Exercise material -
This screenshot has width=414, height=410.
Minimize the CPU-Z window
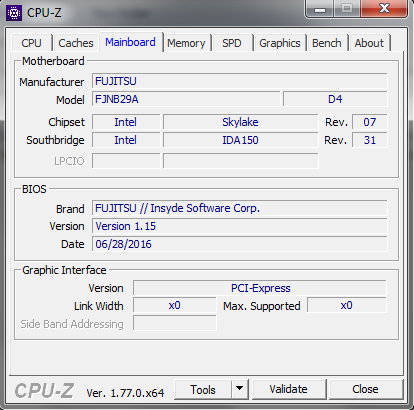(320, 9)
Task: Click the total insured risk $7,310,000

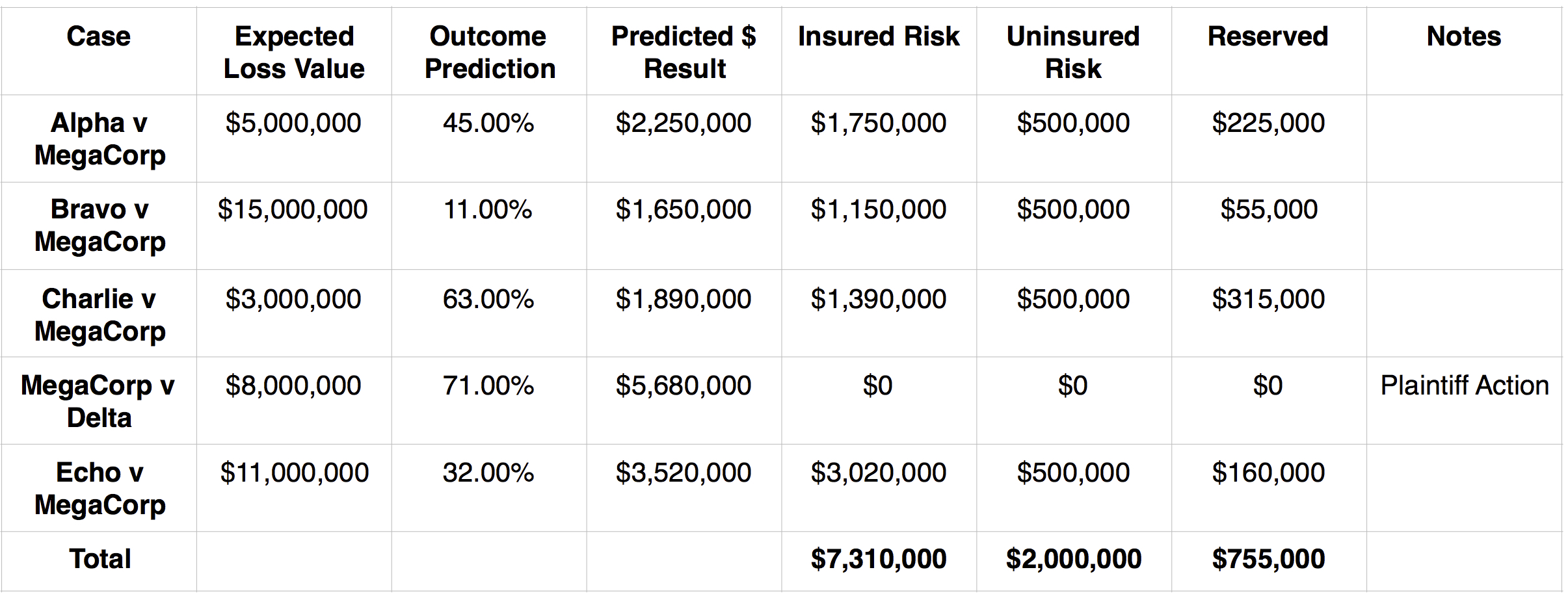Action: coord(879,559)
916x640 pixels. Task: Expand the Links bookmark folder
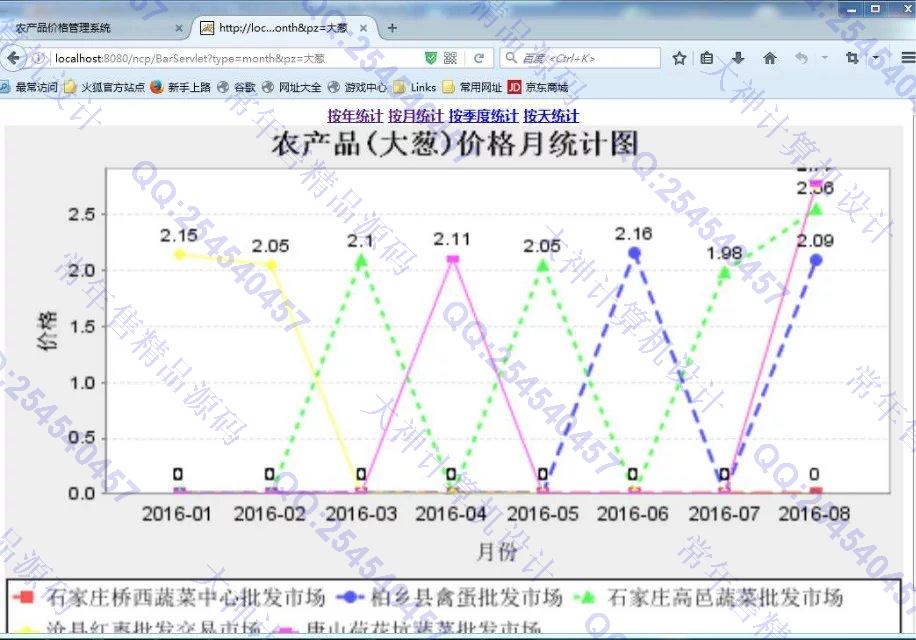coord(415,87)
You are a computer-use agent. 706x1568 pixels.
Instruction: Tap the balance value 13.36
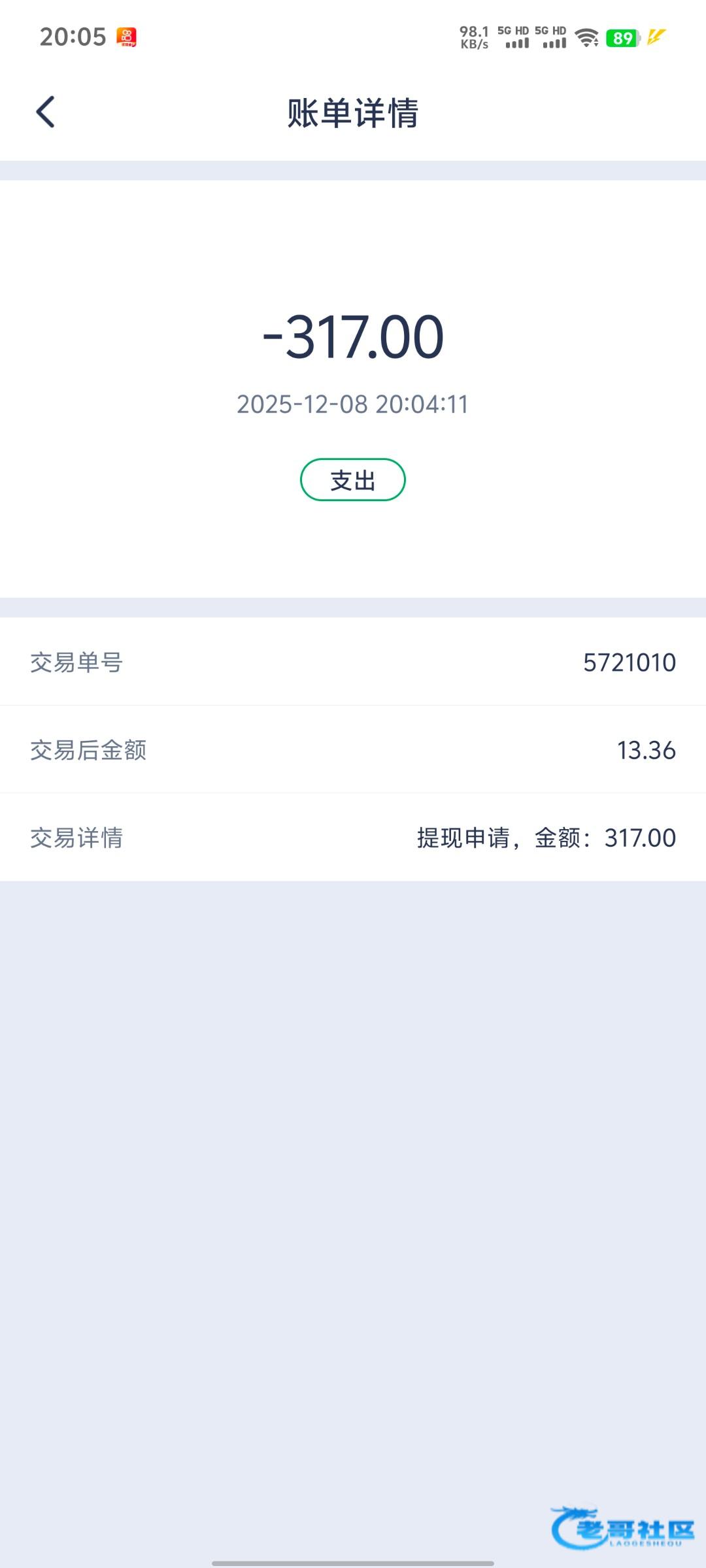click(646, 750)
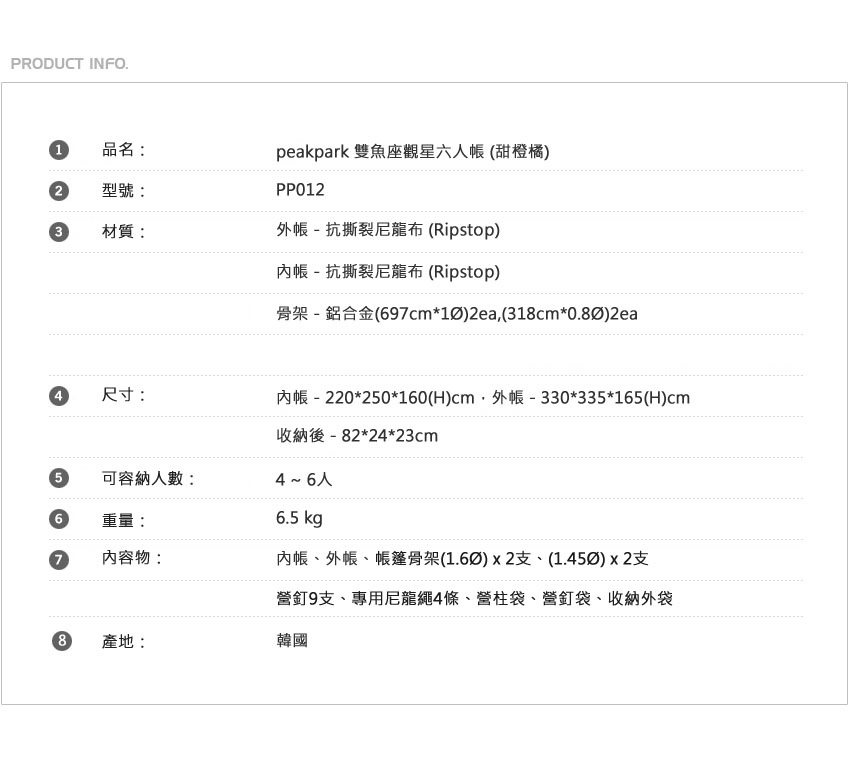This screenshot has width=850, height=771.
Task: Click the 收納後 82*24*23cm size text
Action: pos(357,436)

Requirement - Your copy must begin at the line containing "You are a computer-use" and end at the last line of the material above. Reproduce each line exactly, but not the pictures.

Result of this task -
You are a computer-use agent. 706x1568 pixels.
Instruction: Tap the balance value 13.36
click(646, 750)
This screenshot has width=850, height=771.
Task: Click the 收納後 82*24*23cm size text
Action: pos(357,436)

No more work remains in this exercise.